• **Information supplied**

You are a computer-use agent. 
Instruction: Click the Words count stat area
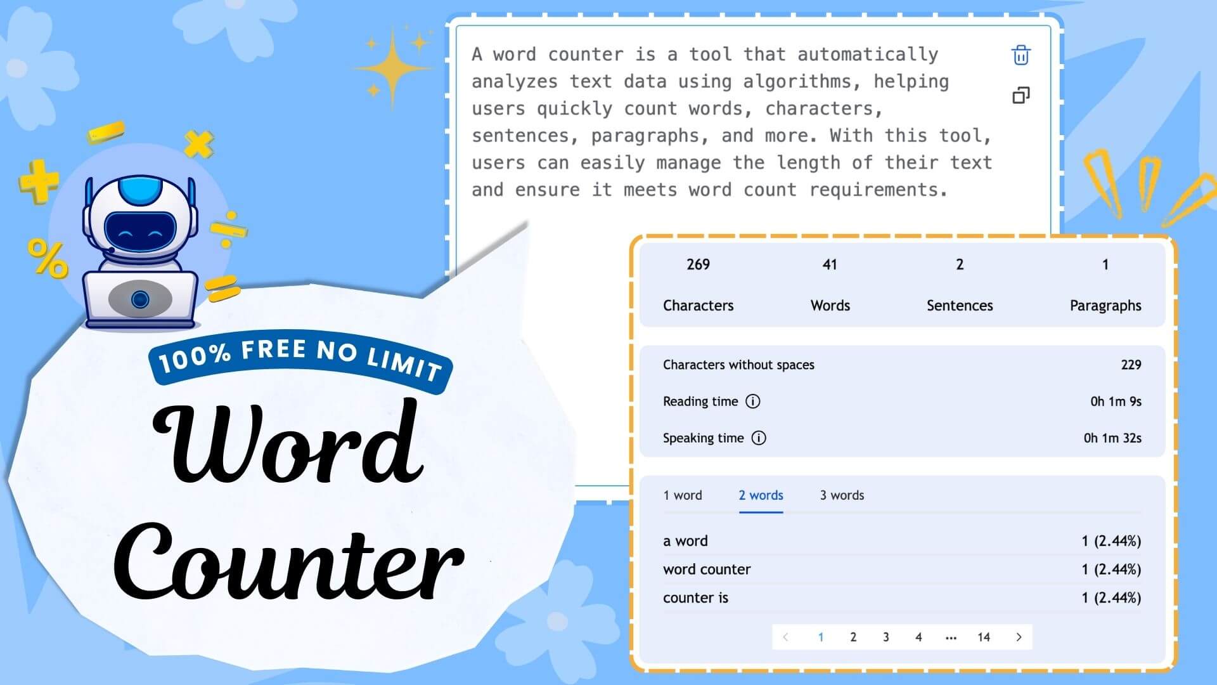(828, 284)
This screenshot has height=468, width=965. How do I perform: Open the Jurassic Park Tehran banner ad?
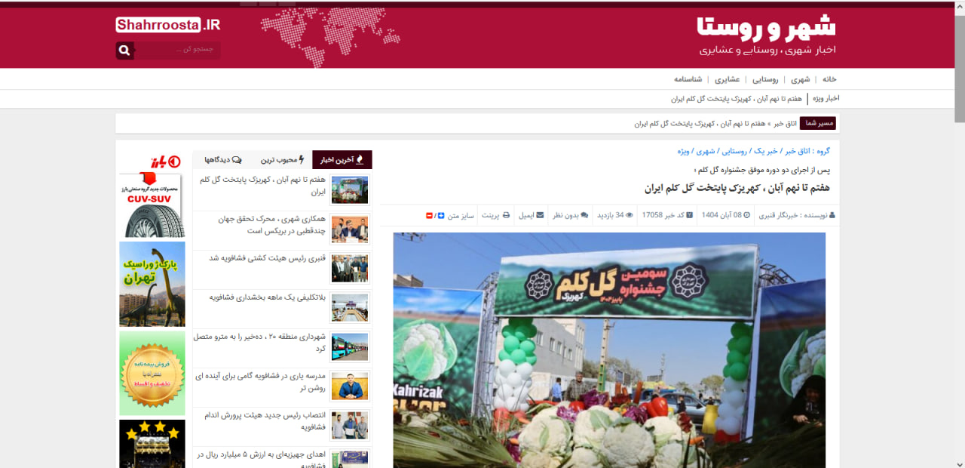[x=152, y=284]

• **Task brief**
Your answer must be exactly the lines from the one containing "This screenshot has" through the last line of the records above, both included, with every picture left out.

• **Solved problem**
This screenshot has height=468, width=965. How do I perform: Open the Jurassic Park Tehran banner ad?
[x=152, y=284]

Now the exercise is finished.